Asylum News, 1911
STAFF RECREATIONS AND AMUSEMENTS
The subjects of recreations and amusements for the staff of Asylums has always been of the greatest importance in the working of these institutions. Not only do they add to the general contentment and happiness of the staff, but they also promote good feeling among it’s members. This cannot fail to show itself in increased efficiency in the performance of their duties.
In another column under the heading of “Staff Recreations¨, we publish an interesting account of one of the modern forms of the game of whist. Whist is essentially a game which can be played for it’s own sake, for the intellectual enjoyment which it is capable of affording without any such artificial interest as a money stake. This is an important consideration as far as concerns the average Asylum worker.Now that a recreation and amusement column has been commenced, we hope to receive further contributions or suggestions on the subject, and we will be glad to hear what is being done for the staff in these matters in the various Asylums.
The Hospital Ballroom
You enter the ballroom from the admin building corridor and the first sight of it is breathtaking. An absolute architectural treat with high ceilings, stained glass, ornamental carvings and six ornate fireplaces.
The atmosphere is tangibly lighter in the echoing expanse and you can envisage the dances and performances when male and female patients were permitted to socialise together in something approaching normality.
It reminds you that in the midst of the somewhat misguided care of the past, there was at least an original intention to improve the lives of the poor inhabitants by constructing such a magnificent ballroom.

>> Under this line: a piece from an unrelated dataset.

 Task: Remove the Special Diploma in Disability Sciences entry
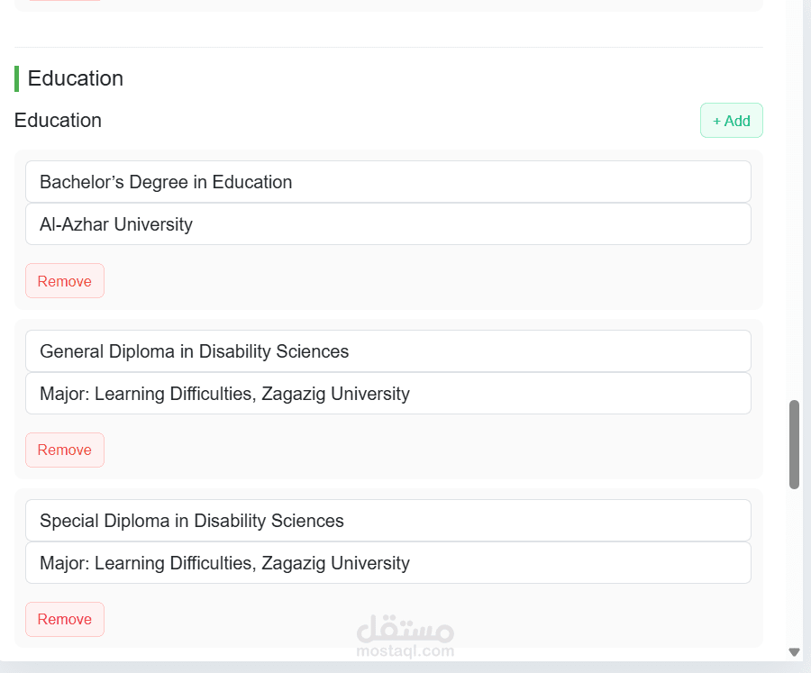click(65, 620)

The Annual Ball and the Patients’ Fancy Dress Ball
The annual asylum ball was held just after Christmas and was the social event of the season with some 800 dancers taking part. Magnificent decorations took weeks to prepare and arrange, with brightly coloured festoons and tinsel draped overhead and along the walls. Each member of staff was given a ticket which was not meant to be transferable but people from outside would pay good money for them. The ladies had small printed programmes with a little pencil attached to their wrists and vied with each other for the best ball gown and the most dancing partners.

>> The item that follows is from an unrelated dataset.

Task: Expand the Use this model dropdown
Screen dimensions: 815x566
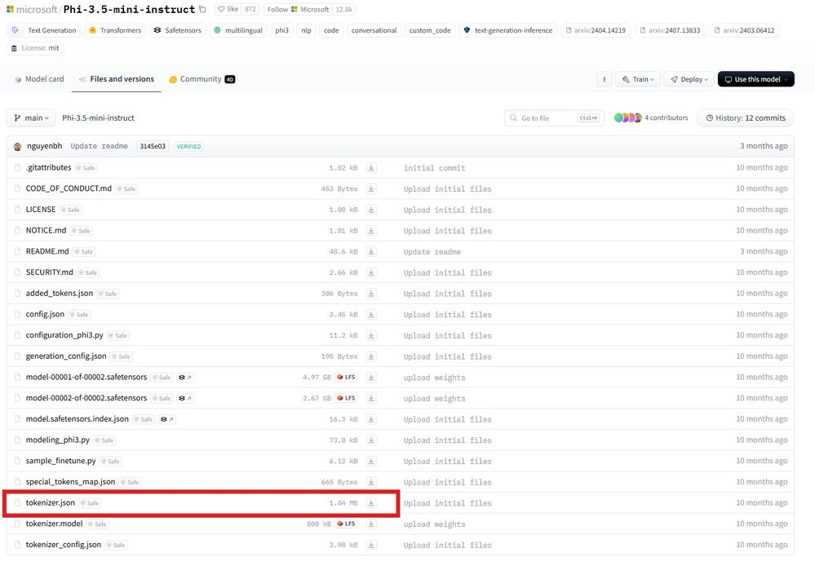Action: (755, 79)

The men wore a variety of dress from smart lounge suit to dinner jacket – white tie and tails being the order of the day for the hierarchy. It was the custom for doctors and heads of departments to entertain their own private parties in their offices at intervals throughout the evening. An impressive supper was laid on in the male dining room during the interval. Both halves of the evening began and ended with a rendition of the ‘The Lancers’. Perfume filled the air and the rustle and twirling of every shade of taffeta and satin was a sight indeed. Celebrations carried on until 1am. A glorious occasion enjoyed by all – so much in fact that many staff were a little late for duty the following day.
The Harvest Festival
Harvest Festival too was quite an occasion. On normal Sundays the services were held in the ballroom just in front of the balcony using choir stalls, a harmonium powerful enough to cope with 600 lusty voices, a lectern and a pulpit all portable. These were set up in front of the balcony arches which gave it the semblance of a church, but as yet there was no altar. At Harvest Festival the whole area was transformed with an enormous display provided jointly by the farm bailiff and the head gardener with huge palm trees borrowed from the centre, branches of apple trees laden with crab-apples, every conceivable fruit, flower, and vegetable. A magnificent Harvest Sheaf made in bread by the baker was the show stopping centre-piece.

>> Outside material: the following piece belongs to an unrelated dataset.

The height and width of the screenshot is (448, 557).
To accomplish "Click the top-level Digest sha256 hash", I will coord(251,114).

Purchase and Installation of Cinema
Your Committee recommend that the sum of £300 be granted out of the asylum fund to the Committee of Visitors for theMenstonMental Hospital, for the purchase and installation of a cinema at theMenstonMental Hospital, and estimate has therefore been transmitted to the Finance Committee of the Board.
Your Committee beg to report that subject to adoption of the foregoing recommendation that they have directed the architect to proceed with the work of erecting the projector chamber for the cinema apparatus at an estimated cost of £150. That they have authorised the purchase of a cinema projector at a cost of £150.
March 6, 1925
Purchase of a Projector
That an order has been placed with the New County Film & Screen Ltd, Leeds, for one complete Kalee Indomitable cinema projector outfit and accessories in accordance with the specification for the sum of £138 0/- 0d.